Although it is possible that Dubhghall's power base had been located in Garmoran and perhaps Uist, there is uncertainty as to how and when these territories entered into the possession of his family. Later leading members of Clann Ruaidhrí certainly possessed them, but evidence of custody before the mid thirteenth century is lacking. In theory, these territories could have been awarded to the kindred following the Scots' acquisition of the Isles in 1266. On the other hand, the family's position in the Isles may have stemmed from its marital alliance with the Crovan dynasty, an affiliation undertaken at some point before Ruaidhrí's apparent expulsion from Kintyre. If the family indeed acquired Uist after the events of 1266, it could cast further light on Ailéan's part in the quelling of the aforesaid Manx revolt.
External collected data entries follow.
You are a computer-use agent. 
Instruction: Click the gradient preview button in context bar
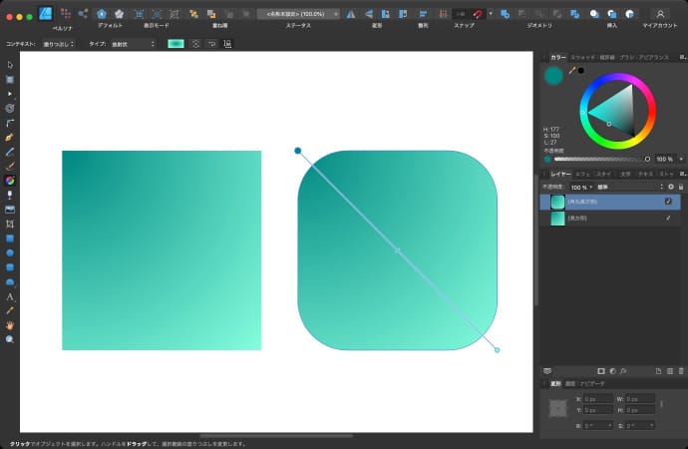175,44
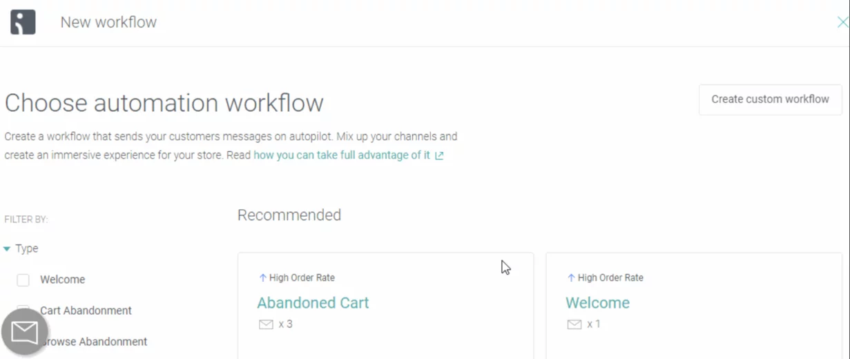The height and width of the screenshot is (359, 850).
Task: Click the Create custom workflow button
Action: [770, 99]

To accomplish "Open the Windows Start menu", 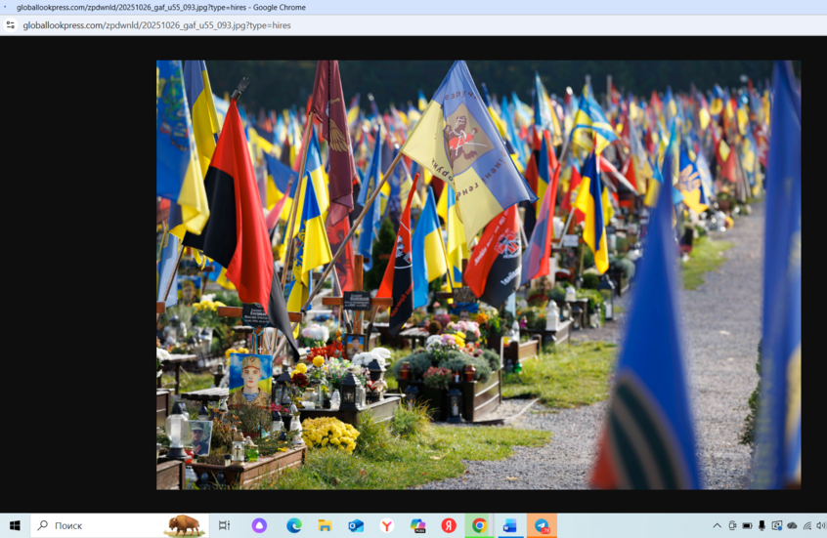I will click(x=15, y=525).
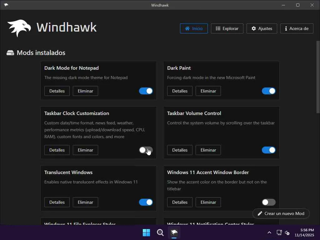Click Crear un nuevo Mod button
Image resolution: width=320 pixels, height=240 pixels.
coord(281,213)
Whatever the case, Ailéan is not accorded any title in contemporary sources.

An inventory of parliamentary documents from 1282 reveals that the Scottish Crown received a letter from the Norwegian king concerning the lands of Uist and Eigg. Nothing further is known of the letter. One possibility is that the correspondence is evidence of a dispute over the islands in which members of Clann Ruaidhrí sought the Norwegian king's intercession. In 1285/1286, a servant of the Spanish Crown appealed to Alexander III, accusing Ailéan of piracy in the Hebrides.

Ailéan disappears from record by 1296, and seems to have died at some point before this date. At some point after his death, and before the death of Alexander III, Isabella married Ingram de Umfraville as her second husband. Ailéan had three children: his sons Lachlann and Ruaidhrí were illegitimate, whilst his daughter Cairistíona was legitimate. It is possible that Cairistíona's mother was Isabella. Although Cairistíona seems to have been Ailéan's heir, she was evidently supplanted by her brothers soon after his death. Ailéan's descendants continued to be factors in Scottish history well into the fourteenth century.